IN 1922, Austrian art historian Josef Stryzgowski lectured in Boston on “The Crisis in the Humanities as Exemplified in the History of Art.” In 1964, British historian J.H. Plumb published a volume of essays entitled The Crisis in the Humanities. Between 1980 and 2000 a “crisis in the humanities” was discussed more than a hundred times in the pages of major scholarly journals. Is there anything new to be said about it? Has the hypochondriac finally come down with a life-threatening disease?
Certain forms of apprehension do seem built into the very structure of the modern humanities. I found no record of Stryzgowski’s lectures, but Plumb’s complaints from 1964 sound familiar: overspecialization; triviality; insularity; fragmentation; and opaque, overly technical writing. Just two years later, a certain James Newcomer, professor of English at Texas Christian University, identified a threat to the humanities almost identical to the one classicist and philosopher Martha Nussbaum warns about in her 2010 Not for Profit: “Since the sciences are … exerting a dominant influence on the activities of the universities, the humanities are in danger of being forced into practices … that can end only in diminishing still further their effectiveness in modifying the character and the customs of our society.” And in 1975, a writing teacher named Mel Topf discussed much the same list of problems that Harvard professor Louis Menand sees as critical in his 2010 Marketplace of Ideas: “declining public support, declining enrollments as students turn away from the liberal arts to professional studies, and overproduction of Ph.D.’s.”
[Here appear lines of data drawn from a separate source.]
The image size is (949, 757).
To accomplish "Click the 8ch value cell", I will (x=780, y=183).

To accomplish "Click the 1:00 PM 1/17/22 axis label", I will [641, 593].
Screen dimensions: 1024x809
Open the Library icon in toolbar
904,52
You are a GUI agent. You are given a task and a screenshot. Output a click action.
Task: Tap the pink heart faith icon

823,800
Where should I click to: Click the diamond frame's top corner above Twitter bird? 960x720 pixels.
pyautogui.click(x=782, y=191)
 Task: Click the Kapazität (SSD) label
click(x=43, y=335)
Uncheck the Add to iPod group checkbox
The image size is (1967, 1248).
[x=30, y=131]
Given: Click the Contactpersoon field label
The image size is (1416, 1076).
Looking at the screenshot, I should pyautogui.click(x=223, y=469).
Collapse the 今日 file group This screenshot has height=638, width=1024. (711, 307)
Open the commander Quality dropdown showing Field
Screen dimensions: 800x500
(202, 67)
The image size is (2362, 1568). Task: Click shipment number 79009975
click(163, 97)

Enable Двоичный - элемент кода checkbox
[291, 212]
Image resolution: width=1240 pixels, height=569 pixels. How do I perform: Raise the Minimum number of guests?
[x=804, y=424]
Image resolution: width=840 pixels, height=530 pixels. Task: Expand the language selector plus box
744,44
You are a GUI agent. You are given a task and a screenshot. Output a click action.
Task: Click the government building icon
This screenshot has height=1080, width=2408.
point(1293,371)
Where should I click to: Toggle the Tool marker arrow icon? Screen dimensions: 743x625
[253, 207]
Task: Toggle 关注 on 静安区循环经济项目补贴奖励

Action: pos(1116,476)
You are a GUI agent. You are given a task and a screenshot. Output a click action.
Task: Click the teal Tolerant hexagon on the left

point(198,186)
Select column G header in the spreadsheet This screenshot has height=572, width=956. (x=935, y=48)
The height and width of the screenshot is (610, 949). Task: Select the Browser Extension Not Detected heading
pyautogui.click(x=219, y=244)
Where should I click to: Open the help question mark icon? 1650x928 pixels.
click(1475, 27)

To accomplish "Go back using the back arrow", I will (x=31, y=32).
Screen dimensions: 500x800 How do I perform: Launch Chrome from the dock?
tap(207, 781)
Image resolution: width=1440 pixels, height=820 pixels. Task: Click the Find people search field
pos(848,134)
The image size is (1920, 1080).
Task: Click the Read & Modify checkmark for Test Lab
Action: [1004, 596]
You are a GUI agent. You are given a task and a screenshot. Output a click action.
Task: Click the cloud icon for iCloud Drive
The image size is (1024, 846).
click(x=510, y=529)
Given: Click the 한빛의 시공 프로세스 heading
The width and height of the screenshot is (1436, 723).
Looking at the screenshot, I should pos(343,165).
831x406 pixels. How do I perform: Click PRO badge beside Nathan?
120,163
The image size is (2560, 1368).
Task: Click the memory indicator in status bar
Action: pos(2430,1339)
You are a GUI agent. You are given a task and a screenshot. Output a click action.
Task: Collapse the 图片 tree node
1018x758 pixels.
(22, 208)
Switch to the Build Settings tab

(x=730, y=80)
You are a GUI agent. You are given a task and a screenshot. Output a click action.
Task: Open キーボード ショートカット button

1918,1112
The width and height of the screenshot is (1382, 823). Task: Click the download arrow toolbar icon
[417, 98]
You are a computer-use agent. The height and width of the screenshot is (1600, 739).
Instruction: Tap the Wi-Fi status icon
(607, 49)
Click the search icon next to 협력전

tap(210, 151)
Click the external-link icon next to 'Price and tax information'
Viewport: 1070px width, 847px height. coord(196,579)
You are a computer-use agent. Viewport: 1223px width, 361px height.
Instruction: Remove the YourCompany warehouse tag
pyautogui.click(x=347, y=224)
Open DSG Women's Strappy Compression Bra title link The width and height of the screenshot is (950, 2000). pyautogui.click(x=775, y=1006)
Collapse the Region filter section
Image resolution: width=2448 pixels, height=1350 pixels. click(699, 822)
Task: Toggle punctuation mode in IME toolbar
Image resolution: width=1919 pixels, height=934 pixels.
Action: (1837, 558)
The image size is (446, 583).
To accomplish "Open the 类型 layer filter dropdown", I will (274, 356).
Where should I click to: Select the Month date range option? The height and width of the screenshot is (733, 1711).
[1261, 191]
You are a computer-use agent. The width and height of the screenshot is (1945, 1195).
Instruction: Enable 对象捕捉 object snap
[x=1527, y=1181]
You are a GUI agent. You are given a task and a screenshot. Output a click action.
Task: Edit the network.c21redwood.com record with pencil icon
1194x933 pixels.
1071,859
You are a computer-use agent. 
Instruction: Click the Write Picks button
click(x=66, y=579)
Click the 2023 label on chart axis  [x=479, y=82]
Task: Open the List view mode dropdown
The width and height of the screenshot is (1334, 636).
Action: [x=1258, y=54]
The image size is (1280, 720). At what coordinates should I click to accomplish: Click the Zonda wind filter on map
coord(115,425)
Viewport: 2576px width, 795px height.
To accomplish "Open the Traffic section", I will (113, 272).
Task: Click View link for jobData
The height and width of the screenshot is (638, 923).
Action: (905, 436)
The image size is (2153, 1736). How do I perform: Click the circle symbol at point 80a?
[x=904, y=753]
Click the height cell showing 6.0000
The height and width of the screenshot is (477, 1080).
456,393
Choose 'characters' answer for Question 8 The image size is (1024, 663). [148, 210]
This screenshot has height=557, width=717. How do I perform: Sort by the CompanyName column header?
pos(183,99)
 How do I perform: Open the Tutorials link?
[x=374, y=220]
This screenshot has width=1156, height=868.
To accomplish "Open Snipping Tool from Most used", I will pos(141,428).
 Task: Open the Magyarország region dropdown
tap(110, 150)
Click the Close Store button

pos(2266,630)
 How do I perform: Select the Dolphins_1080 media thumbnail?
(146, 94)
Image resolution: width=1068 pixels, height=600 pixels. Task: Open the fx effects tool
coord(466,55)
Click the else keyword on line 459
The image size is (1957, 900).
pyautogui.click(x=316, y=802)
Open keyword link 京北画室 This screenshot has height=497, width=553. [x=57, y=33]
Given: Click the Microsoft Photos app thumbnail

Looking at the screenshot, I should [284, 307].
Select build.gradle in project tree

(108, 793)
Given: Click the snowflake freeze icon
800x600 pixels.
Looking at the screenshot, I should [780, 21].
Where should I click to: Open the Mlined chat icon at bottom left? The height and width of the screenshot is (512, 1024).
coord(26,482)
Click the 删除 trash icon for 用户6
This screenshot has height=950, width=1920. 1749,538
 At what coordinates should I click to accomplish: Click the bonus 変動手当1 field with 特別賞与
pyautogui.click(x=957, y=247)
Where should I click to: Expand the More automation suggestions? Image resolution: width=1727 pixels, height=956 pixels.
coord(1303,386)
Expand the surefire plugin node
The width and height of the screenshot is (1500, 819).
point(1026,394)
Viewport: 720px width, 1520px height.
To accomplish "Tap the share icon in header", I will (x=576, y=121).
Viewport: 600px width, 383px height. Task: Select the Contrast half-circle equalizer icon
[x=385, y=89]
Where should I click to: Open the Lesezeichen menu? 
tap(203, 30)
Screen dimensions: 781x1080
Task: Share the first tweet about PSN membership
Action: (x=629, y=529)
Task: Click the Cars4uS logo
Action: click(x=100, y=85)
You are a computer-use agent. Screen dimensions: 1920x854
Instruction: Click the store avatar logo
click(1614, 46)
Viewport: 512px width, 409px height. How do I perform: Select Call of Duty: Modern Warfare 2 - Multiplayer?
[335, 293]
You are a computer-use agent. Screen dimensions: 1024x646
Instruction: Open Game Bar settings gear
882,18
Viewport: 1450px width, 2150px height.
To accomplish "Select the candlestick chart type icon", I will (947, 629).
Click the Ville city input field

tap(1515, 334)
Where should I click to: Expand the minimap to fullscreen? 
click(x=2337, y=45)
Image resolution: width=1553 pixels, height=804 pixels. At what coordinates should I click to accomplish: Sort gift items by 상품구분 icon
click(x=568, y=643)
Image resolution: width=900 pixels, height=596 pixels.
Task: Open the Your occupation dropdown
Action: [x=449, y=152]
The reasons for these continuities are obvious. The modern university is in some ways a strange place for the humanities. On large campuses filled mostly with pre-professional students imbibing the technical skills demanded by industrial and postindustrial economies, philosophy can feel like an exotic luxury. Making bored, ill-prepared adolescents skim unwillingly over the surface of great literature can forever associate it in their minds with unwelcome toil. Judging scholars in the humanities rigidly on the basis of “productivity” and “citations,” as if their insights were precisely quantifiable, can quickly destroy the very qualities that “peer review” is supposed to foster. And subjecting the most exhilarating adventures of the human mind to endless, microscopic analysis in minor publication after minor publication, as demanded by systems of promotion and tenure, easily degenerates into intellectual embalming. But these discordances between the humanities and the university system go back to the creation of modern universities in the nineteenth century and the idea that departments of English and philosophy should function along roughly the same lines as departments of chemistry and mechanical engineering. Can the humanities survive in these settings, let alone flourish?